How best can work and life return to normal post-Covid? On the one hand, churches, pubs, restaurants and beauty salons have reopened and the Westminster government is slowly urging people to return to their workplaces. Gyms, swimming pools and cinemas will all reopen in the coming days. On the other hand, the recent announcement of compulsory wearing of face-masks in shops, and a slew of new restrictions and procedures at all venues, seem to signal that the ‘new normal’ will be very different to pre-pandemic life.
Ministers and others argue that these measures, including wearing masks, both protect others and reassure people that getting out again is safe. But others counter that such measures are more likely to make people worry, reinforcing a sense that we should be fearful about interactions with other people in public.
Clearly, many do still fear a return to normal. Many pubs and restaurants have been busy in the weeks after reopening, and the tragic registers of daily deaths and new infections are trending down. But broader economic indicators are sluggish, at best. Public transport use remains at a fraction of pre-pandemic levels, and many city centres and workplaces are deserted. It seems that a widespread culture of fear is a real barrier to normal life returning – despite the prospect of mass unemployment if everyday life, and the economy, stays in suspended animation. The ferocity of the polarised discussion in relation to mask-wearing also suggests that fear is now a major factor in society.
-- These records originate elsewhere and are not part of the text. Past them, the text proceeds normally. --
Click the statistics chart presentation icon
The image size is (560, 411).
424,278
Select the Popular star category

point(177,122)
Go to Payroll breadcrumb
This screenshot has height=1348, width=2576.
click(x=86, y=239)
Of course, there are positive indicators too. Many towns and cities have come alive with al fresco dining. Barbers chat about the return of football with punters. Some people are heading off to warmer climes on holiday, and lots of families and friends are starting to meet each other once more. But theatres, football grounds and concert halls are not allowed to open to the public, the government continues to advise against gatherings, and water-cooler conversations and the after-work drink seem a long way off.
Amid these uncertainties, will normality ever return? Many argue we will have to learn to live with the ‘new normal’, accepting facemasks, elbow-bumps, and under-filled pubs. Some even celebrate it, arguing that office life is dreary compared with the extra time to spend with family and friends that working from home allows. Some employers, perhaps eyeing cost-savings on offices, are preparing to make working from home permanent. What’s more, the avoidance of city centres has reinvigorated many suburbs.
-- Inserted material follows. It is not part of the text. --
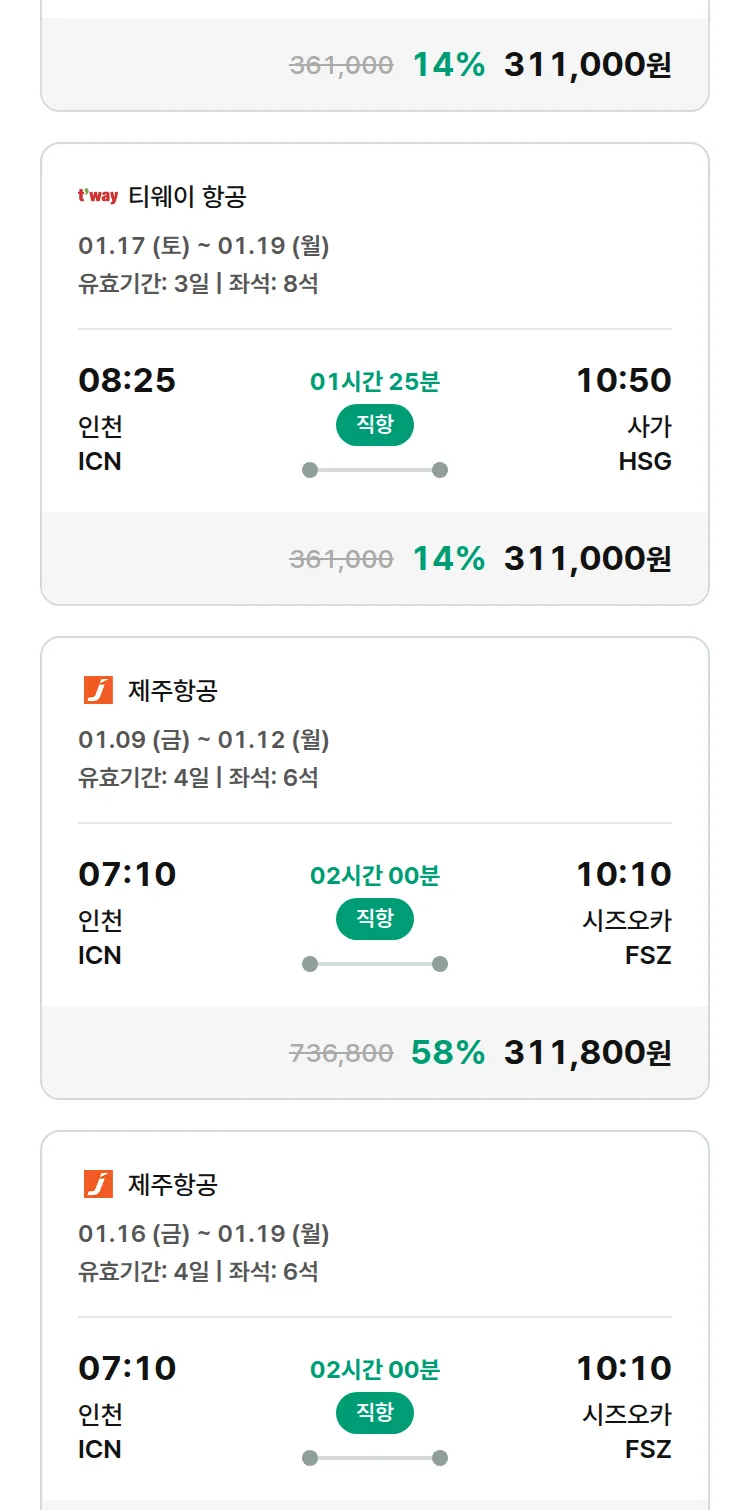Click route line on 01.09 Shizuoka flight
Viewport: 750px width, 1510px height.
click(374, 964)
But there is a fine line between taking sensible precautions and forgetting what real sociability means. Chance encounters, spontaneity, rubbing shoulders with fellow citizens are all aspects of normal social life that together form the intangible feeling of genuine community.
Do we need to make a more full-throated case for a return to normal life, or is this too risky when the virus still causes deaths across the world? Should we celebrate the chance to re-evaluate social norms and working practices, or do we risk leading narrower, more parochial lives? What exactly has been missing during the lockdown – and why should we care?